Sí, amanece lento, y parece que por todas las chimeneas ha comenzado a salir un humo quedo que se remansa en las tejas, lamiendo la escarcha. Los gallos pregonan su chulesca presencia y el pueblo despierta. Las puertas carretales se van abriendo y la aguijada guía la salida del carro. Los primeros rayos de sol brillan en la paja del trullado que envuelve a las tapias suavizando sus aristas. La niebla se resiste, agarrándose a las paredes como tela de araña desgajada.  El ganado va saliendo de las casas, incorporándose al rebaño comunal que el pastor lleva a los pastos. La luz va dando a todo volumen y color. Huele a lumbre de sarmiento y a vida. Sí, el pueblo vive.   
 
Estas casas sustituyeron a otras más sencillas, de solo una planta, pegadas al suelo, con tejados de paja entre la que escapaba el humo que arropaba a hombres y animales. Aquellas desaparecieron y estas desaparecerán, sin dejar rastro, humildemente incorporadas a la tierra, como humildemente estuvieron incorporadas al paisaje. Quizás no pueda decirse lo mismo de la – se me antoja – incongruente realidad que ahora las reemplaza. A la armonía de rojos y ocres le van saliendo escaras de colores industriales, texturas ajenas y volúmenes inconexos.

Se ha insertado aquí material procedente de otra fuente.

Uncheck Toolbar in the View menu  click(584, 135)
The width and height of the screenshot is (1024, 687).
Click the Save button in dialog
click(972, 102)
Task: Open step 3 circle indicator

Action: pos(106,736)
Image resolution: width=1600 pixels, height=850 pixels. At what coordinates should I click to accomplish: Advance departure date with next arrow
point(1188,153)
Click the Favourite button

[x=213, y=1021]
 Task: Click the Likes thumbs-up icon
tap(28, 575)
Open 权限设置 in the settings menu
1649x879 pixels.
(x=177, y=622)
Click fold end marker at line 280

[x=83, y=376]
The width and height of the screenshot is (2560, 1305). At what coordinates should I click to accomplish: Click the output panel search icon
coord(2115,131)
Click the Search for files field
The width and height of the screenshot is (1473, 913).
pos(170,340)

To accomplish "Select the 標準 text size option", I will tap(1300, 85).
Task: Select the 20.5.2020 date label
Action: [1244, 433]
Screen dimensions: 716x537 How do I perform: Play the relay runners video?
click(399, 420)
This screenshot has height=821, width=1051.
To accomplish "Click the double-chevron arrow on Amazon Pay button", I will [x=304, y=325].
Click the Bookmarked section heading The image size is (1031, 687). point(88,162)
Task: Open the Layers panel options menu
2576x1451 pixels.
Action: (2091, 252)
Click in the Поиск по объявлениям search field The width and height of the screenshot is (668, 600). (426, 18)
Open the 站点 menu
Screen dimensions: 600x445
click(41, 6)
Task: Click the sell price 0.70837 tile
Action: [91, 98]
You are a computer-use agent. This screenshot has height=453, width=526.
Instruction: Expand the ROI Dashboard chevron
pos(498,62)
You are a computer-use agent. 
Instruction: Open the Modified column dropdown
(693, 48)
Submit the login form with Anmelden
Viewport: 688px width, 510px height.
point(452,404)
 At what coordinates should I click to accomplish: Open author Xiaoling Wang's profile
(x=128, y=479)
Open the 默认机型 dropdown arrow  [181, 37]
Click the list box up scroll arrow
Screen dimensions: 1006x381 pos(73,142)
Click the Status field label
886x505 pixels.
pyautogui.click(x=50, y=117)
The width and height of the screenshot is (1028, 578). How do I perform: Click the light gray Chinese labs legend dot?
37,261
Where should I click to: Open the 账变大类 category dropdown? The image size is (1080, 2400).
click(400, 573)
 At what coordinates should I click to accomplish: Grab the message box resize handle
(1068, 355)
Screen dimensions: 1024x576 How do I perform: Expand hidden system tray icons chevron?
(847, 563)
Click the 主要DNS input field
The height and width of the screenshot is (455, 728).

 Yo me arrimo a este inusitado abuelo que marcha hacia el Órbigo, a regar su quiñón, al paso sin prisa de su borrico. Me cobijo en su palabra, en su acento que me sabe a otro tiempo. Él y yo caminamos hacia la sombra, apresuradamente, al paso quedo del borrico, entre los campos de verdes nacientes, a la espera del sol que los haga pan.